For example, the above fuzz example could also be written as
; near-pixel : number(x) number(y) image -> color
(define (near-pixel x y pic)
  (get-pixel-color (+ x -3 (random 7))
                   (+ y -3 (random 7))
                   pic))
; fuzz : image -> image
(define (fuzz pic)
  (build-image/extra (image-width pic)
                     (image-height pic)
                     near-pixel
                     pic))

procedure

(build4-image width    
  height    
  red-function    
  green-function    
  blue-function    
  alpha-function)  image?
  width : natural-number/c
  height : natural-number/c
  red-function : (-> natural-number/c natural-number/c natural-number/c)
  green-function : (-> natural-number/c natural-number/c natural-number/c)
  blue-function : (-> natural-number/c natural-number/c natural-number/c)
  alpha-function : 
(-> natural-number/c natural-number/c
natural-number/c)
A version of build-image for students who don’t know about structs yet. Each of the four functions takes in the x and y coordinates of a pixel, and should return an integer from 0 through 255 to determine that color component.

procedure

(build3-image width    
  height    
  red-function    
  green-function    
  blue-function)  image?
  width : natural-number/c
  height : natural-number/c
  red-function : (-> natural-number/c natural-number/c natural-number/c)
  green-function : (-> natural-number/c natural-number/c natural-number/c)
  blue-function : (-> natural-number/c natural-number/c natural-number/c)
Just like build4-image, but without specifying the alpha component (which defaults to 255, fully opaque).

procedure

(map-image f img)  image?

  f : (-> color? color?)
  img : image?
(map-image f img)  image?
  f : (-> natural-number/c natural-number/c color?  color?)
  img : image?
Applies the given function to each pixel in a given image, producing a new image the same size and shape. The color of each pixel in the result is the result of calling f on the corresponding pixel in the input. If f accepts 3 parameters, it will be given the x and y coordinates and the color of the old pixel; if it accepts 1, it will be given only the color of the old pixel.

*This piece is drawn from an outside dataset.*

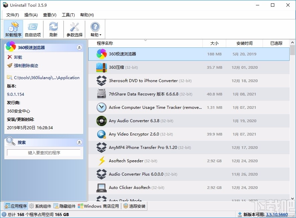Select 强制删除痕迹 force removal icon
The height and width of the screenshot is (218, 296).
[x=9, y=66]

An example with a 1-parameter function:
; lose-red : color -> color
(define (lose-red old-color)
  (make-color 0 (color-green old-color) (color-blue old-color)))
 
(map-image lose-red my-picture)
produces a copy of my-picture with all the red leached out, leaving only the blue and green components.

Since make-color defaults alpha to 255, this definition of lose-red discards any alpha information (including edge-dithering) that was in the original image. To preserve this information, one could write
(define (lose-red-but-not-alpha old-color)
  (make-color 0 (color-green old-color) (color-blue old-color) (color-alpha
old-color)))

An example with a 3-parameter (location-sensitive) function:
; apply-gradient : num(x) num(y) color -> color
(define (apply-gradient x y old-color)
  (make-color (min (* 3 x) 255)
              (color-green old-color)
              (color-blue old-color)))
 
(map-image apply-gradient my-picture)
produces a picture the size of my-picture’s bounding rectangle, replacing the red component with a smooth color gradient increasing from left to right, but with the green and blue components unchanged.

procedure

(map-image/extra f img extra)  image?

  f : (-> color? any/c color?)
  img : image?
  extra : any/c
(map-image/extra f img extra)  image?
  f : (-> natural-number/c natural-number/c color? any/c color?)
  img : image?
  extra : any/c
Passes the extra argument in as an additional argument in each call to f. This allows students who haven’t learned closures yet to do pixel-by-pixel image manipulations inside a function depending on a parameter of that function.

For example,
; clip-color : color number -> color
(check-expect (clip-color (make-color 30 60 90) 100)
              (make-color 30 60 90))
(check-expect (clip-color (make-color 30 60 90) 50)
              (make-color 30 50 50))
(define (clip-color c limit)
    (make-color (min limit (color-red c))
                (min limit (color-green c))
                (min limit (color-blue c))))
 
; clip-picture-colors : number(limit) image -> image
(define (clip-picture-colors limit pic)
    (map-image/extra clip-color pic limit))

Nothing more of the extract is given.